[Stored entries]
- - - - - - -

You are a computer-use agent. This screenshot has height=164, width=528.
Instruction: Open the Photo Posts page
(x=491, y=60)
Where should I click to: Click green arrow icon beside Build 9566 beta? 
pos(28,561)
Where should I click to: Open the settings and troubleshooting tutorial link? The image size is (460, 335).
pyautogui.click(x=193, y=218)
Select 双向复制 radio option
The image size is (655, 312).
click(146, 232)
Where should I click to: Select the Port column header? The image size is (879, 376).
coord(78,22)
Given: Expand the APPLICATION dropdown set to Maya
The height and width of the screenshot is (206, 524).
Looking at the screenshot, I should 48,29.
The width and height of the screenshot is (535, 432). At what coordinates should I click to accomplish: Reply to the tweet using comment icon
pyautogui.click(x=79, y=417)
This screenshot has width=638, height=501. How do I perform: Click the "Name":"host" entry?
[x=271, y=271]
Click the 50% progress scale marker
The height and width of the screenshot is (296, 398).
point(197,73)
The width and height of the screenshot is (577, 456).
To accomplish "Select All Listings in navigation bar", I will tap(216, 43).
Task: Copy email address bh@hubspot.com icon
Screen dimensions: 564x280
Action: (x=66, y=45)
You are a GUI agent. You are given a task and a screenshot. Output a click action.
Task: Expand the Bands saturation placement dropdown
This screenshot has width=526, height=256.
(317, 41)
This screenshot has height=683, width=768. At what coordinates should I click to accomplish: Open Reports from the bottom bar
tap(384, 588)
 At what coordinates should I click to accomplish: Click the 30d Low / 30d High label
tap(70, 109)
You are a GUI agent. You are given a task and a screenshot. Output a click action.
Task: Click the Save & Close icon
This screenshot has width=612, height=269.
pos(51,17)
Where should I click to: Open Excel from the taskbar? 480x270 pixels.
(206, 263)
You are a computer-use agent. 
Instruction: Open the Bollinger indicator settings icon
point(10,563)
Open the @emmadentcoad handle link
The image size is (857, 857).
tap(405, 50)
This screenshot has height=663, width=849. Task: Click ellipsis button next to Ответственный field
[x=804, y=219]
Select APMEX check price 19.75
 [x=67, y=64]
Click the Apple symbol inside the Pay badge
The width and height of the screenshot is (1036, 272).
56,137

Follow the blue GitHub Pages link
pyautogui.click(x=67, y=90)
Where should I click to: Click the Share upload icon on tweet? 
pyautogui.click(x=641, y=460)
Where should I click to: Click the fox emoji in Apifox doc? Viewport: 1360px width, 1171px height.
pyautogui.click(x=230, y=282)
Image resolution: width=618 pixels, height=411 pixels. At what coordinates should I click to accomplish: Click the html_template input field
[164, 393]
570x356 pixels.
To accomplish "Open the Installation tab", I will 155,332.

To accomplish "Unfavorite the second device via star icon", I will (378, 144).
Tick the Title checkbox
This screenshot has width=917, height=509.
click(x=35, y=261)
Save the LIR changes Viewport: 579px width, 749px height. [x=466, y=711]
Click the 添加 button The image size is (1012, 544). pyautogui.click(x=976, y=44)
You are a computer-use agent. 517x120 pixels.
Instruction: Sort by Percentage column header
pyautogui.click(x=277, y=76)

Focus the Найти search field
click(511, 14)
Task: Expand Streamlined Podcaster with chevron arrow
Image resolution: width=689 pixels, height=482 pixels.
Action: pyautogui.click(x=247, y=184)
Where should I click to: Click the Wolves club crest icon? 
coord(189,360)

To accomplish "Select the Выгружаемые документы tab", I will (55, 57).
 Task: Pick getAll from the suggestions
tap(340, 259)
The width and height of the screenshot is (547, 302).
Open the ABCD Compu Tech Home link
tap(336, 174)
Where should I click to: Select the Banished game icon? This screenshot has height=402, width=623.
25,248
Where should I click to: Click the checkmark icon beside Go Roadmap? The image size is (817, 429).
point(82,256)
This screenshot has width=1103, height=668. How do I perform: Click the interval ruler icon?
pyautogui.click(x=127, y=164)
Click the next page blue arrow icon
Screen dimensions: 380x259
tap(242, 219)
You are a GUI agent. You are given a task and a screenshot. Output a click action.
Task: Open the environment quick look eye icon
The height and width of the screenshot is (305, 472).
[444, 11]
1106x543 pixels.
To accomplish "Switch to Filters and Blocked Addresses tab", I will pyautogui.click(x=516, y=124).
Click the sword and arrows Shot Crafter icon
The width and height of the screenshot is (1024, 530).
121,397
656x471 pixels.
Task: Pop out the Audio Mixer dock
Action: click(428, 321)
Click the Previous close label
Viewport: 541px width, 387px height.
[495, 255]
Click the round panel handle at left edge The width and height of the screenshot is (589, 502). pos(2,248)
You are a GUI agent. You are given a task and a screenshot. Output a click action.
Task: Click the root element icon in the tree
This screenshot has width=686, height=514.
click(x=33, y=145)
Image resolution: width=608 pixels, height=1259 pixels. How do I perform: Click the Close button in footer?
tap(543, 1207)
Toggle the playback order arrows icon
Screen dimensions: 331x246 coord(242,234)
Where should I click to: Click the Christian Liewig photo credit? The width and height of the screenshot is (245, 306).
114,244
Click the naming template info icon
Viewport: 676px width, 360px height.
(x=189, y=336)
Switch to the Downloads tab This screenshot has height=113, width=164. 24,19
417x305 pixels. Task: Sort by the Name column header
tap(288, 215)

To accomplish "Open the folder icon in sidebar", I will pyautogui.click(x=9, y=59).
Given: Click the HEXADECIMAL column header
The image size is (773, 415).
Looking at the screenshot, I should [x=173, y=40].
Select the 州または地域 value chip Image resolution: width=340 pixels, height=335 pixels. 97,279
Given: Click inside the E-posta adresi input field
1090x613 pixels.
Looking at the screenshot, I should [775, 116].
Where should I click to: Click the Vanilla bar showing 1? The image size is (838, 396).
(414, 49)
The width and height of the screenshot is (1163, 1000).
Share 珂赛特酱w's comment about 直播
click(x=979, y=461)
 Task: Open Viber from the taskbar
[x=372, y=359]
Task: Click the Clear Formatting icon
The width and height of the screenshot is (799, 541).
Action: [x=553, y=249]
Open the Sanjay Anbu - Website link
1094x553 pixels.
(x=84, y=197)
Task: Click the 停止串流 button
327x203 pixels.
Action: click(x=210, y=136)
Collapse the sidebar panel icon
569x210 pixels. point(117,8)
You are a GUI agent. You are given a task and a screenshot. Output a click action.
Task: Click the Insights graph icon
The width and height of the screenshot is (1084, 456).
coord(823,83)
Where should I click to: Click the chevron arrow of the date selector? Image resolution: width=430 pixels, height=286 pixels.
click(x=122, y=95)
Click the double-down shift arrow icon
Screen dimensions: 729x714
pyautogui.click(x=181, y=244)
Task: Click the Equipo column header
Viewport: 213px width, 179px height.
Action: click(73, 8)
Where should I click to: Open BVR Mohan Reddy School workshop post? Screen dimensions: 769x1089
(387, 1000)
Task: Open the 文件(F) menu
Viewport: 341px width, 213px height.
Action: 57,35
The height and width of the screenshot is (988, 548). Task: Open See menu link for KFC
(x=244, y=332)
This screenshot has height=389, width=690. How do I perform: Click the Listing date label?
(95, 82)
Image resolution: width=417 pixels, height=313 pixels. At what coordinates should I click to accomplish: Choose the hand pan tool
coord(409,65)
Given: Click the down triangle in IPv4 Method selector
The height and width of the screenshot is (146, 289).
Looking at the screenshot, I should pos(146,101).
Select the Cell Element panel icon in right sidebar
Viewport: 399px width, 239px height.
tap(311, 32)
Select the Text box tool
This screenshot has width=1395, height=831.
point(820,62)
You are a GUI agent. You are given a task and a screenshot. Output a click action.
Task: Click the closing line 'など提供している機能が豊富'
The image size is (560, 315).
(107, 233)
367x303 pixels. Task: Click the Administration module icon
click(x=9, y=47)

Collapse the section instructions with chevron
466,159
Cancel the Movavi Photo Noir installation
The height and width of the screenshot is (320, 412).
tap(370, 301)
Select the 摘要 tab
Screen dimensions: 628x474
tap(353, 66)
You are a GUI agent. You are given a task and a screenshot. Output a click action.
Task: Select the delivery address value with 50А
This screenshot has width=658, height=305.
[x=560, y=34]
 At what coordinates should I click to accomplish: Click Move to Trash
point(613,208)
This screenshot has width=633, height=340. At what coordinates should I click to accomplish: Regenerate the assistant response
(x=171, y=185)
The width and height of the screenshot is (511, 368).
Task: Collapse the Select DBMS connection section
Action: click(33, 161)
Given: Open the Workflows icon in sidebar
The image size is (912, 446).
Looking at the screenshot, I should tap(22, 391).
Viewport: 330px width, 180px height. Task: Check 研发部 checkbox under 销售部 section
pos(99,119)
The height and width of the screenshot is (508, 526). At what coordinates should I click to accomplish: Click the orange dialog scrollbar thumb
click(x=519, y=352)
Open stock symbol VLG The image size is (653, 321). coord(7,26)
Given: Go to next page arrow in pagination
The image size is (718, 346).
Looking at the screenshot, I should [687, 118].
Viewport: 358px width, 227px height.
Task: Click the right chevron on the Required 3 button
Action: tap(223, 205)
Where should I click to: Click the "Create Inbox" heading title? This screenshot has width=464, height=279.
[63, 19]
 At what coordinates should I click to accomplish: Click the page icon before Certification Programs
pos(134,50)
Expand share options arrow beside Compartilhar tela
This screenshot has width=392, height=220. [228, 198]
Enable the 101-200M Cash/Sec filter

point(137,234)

- - - - - - -

== What is expected ==
Write down exactly the span of lines above from the one containing "Given: Click the HEXADECIMAL column header" to the one containing "Task: Click the 停止串流 button", both ends included.

== Exercise response ==
Given: Click the HEXADECIMAL column header
The image size is (773, 415).
Looking at the screenshot, I should [x=173, y=40].
Select the 州または地域 value chip Image resolution: width=340 pixels, height=335 pixels. 97,279
Given: Click inside the E-posta adresi input field
1090x613 pixels.
Looking at the screenshot, I should [775, 116].
Where should I click to: Click the Vanilla bar showing 1? The image size is (838, 396).
(414, 49)
The width and height of the screenshot is (1163, 1000).
Share 珂赛特酱w's comment about 直播
click(x=979, y=461)
 Task: Open Viber from the taskbar
[x=372, y=359]
Task: Click the Clear Formatting icon
The width and height of the screenshot is (799, 541).
Action: [x=553, y=249]
Open the Sanjay Anbu - Website link
1094x553 pixels.
(x=84, y=197)
Task: Click the 停止串流 button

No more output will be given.